The government also lifted a ban on property purchases by non-residents, opening the way for Indians to invest and settle there, just as they can elsewhere in India, although the measure is likely to provoke a backlash in the region.
Pakistan, which also claims Kashmir, said it strongly condemned the decision, which is bound to further strain ties between the nuclear-armed rivals.
"As the party to this international dispute, Pakistan will exercise all possible options to counter the illegal steps," its foreign ministry said in a statement.
India and Pakistan have fought two of their three wars over Kashmir, convulsed by a nearly 30-year armed revolt in which tens of thousands of people have died, with hundreds of thousands of Indian troops deployed to quell it.
India blames that rebellion on Pakistan, which denies the accusation, saying that it backs the right to self-determination for Kashmir.
There were no immediate details of Kashmiris' reaction to the decisions by New Delhi.
Hours earlier the Indian government launched a security crackdown in the region, arresting regional leaders and suspending telephone and internet services and restricting public movement in the main city of Srinagar.
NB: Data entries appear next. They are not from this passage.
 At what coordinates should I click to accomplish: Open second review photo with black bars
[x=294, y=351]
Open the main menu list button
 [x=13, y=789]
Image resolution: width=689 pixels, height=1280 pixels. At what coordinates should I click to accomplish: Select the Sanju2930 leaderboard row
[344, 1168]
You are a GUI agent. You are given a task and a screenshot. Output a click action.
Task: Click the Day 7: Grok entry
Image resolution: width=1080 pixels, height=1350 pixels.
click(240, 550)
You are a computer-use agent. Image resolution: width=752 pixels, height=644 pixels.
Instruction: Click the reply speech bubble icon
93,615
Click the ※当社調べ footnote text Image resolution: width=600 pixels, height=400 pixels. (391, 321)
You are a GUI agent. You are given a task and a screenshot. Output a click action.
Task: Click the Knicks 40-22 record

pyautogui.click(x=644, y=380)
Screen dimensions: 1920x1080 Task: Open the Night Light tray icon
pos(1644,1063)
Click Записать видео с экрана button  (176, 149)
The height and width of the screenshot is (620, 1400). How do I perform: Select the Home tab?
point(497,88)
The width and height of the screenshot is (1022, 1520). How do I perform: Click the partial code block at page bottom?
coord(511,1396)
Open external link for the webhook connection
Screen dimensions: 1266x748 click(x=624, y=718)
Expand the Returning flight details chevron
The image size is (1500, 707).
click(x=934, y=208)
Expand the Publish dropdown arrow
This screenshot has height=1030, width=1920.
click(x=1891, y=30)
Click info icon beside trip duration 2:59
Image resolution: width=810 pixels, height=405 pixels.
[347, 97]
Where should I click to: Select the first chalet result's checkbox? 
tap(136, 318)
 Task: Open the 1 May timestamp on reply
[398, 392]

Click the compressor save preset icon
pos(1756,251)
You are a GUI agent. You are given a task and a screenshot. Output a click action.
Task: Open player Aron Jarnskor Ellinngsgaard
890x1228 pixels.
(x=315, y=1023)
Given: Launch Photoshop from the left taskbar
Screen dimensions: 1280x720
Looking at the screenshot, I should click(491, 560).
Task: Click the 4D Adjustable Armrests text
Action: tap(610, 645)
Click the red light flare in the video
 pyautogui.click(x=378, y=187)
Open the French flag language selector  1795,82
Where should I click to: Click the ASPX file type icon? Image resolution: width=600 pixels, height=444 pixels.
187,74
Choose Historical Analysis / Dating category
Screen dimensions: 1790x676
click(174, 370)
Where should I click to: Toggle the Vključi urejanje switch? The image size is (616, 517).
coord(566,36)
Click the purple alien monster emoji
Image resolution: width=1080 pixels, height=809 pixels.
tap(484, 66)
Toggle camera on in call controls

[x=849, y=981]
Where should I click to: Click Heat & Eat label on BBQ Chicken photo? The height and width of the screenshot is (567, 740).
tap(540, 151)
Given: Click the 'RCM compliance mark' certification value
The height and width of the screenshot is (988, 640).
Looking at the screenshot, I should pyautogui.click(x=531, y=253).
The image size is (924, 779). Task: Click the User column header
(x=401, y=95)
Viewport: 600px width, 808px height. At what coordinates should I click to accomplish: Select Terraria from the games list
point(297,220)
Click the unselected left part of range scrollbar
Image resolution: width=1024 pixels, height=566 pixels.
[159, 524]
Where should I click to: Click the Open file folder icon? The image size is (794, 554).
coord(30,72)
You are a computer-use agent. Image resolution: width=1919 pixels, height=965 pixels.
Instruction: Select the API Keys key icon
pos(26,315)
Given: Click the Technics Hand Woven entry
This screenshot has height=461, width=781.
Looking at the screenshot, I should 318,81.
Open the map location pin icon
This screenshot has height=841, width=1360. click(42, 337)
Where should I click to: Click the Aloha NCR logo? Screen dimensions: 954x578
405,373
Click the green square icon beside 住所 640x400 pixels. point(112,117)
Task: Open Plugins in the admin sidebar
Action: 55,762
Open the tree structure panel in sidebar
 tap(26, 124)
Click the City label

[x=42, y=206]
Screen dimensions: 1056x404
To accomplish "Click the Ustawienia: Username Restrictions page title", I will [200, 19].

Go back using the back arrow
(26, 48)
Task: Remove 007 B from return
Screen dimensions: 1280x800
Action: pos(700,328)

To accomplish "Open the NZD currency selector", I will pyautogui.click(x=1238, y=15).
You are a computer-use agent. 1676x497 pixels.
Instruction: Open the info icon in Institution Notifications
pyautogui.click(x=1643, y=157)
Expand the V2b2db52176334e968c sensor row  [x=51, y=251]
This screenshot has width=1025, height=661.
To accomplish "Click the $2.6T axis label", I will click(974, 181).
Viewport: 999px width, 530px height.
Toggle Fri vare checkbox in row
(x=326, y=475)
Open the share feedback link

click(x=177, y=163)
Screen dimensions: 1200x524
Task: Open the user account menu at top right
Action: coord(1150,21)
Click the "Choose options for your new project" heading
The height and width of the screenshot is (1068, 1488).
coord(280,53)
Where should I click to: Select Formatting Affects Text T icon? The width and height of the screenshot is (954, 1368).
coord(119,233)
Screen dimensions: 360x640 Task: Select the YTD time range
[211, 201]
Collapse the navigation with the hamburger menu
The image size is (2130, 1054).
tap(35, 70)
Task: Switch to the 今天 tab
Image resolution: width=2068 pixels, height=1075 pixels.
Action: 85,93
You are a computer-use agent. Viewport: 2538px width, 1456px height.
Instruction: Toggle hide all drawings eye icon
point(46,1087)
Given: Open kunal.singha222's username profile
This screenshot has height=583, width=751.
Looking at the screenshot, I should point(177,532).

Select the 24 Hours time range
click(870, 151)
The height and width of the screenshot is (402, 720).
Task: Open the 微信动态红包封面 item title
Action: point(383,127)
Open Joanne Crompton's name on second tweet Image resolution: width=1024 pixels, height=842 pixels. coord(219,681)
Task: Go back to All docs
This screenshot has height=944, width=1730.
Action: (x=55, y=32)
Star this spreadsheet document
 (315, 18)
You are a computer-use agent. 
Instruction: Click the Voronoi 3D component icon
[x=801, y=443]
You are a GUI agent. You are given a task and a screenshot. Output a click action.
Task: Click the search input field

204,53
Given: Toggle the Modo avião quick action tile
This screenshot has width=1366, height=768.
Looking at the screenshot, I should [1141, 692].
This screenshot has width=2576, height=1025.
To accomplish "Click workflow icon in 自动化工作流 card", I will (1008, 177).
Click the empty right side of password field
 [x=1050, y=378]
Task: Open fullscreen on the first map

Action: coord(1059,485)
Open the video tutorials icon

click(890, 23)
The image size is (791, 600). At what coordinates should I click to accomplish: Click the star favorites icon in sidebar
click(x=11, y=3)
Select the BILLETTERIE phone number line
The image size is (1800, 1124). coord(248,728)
Prime Minister Narendra Modi and his Hindu nationalist Bharatiya Janata Party (BJP) had pushed for radical political change in Kashmir even before he won re-election in May, saying its laws hindered integration with the rest of India.
"Politically, it's advantage BJP," said Happymon Jacob, a professor at Jawaharlal Nehru University in the Indian capital.
"The scrapping of Article 370 of the constitution is likely to set off a slew of political, constitutional and legal battles, not to speak of the battles on the streets of Kashmir."
Monday's move reflects Modi's muscular approach to national security. In February, he ordered war planes into Pakistan after a militant group based there claimed responsibility for a deadly attack on a military convoy in Kashmir.
That step, in turn, prompted a retaliatory raid by Pakistan.
Introduced decades ago, the constitutional provisions reserved government jobs and college places for Kashmir's residents, among other limits aiming to keep people from other parts of the country from overrunning the state.
The government has also decided to split the state into two federal territories, one formed by Jammu and Kashmir, and the other consisting of the enclave of Ladakh, citing internal security considerations.
"Today marks the darkest day in Indian democracy," said one of the leaders placed under house arrest, Mehbooba Mufti, a former chief minister of Jammu and Kashmir.
"It will have catastrophic consequences for the subcontinent," she said in a post on Twitter.
India's interior ministry ordered all states to put security forces on "maximum alert" to maintain public order and quash the spread of any rumours.
Ram Madhav, general secretary of Modi's BJP, hailed the government's actions as ushering in a "glorious day". In Modi's western home state of Gujarat, people shouted slogans of support on the streets.
In Pakistani-controlled areas of the region, however, there was anger at India, with protests extending to the capital, Islamabad and the southern commercial centre of Karachi.
In Muzaffarabad, 45 km (28 miles) from the two countries' contested border, dozens of protesters held black flags and burnt car tyres, chanting "Down with India".
Tension had risen in Kashmir since Friday, when Indian officials issued an alert over possible militant attacks by Pakistan-based groups. Pakistan rejected those assertions, but thousands of alarmed Indians left the region over the weekend.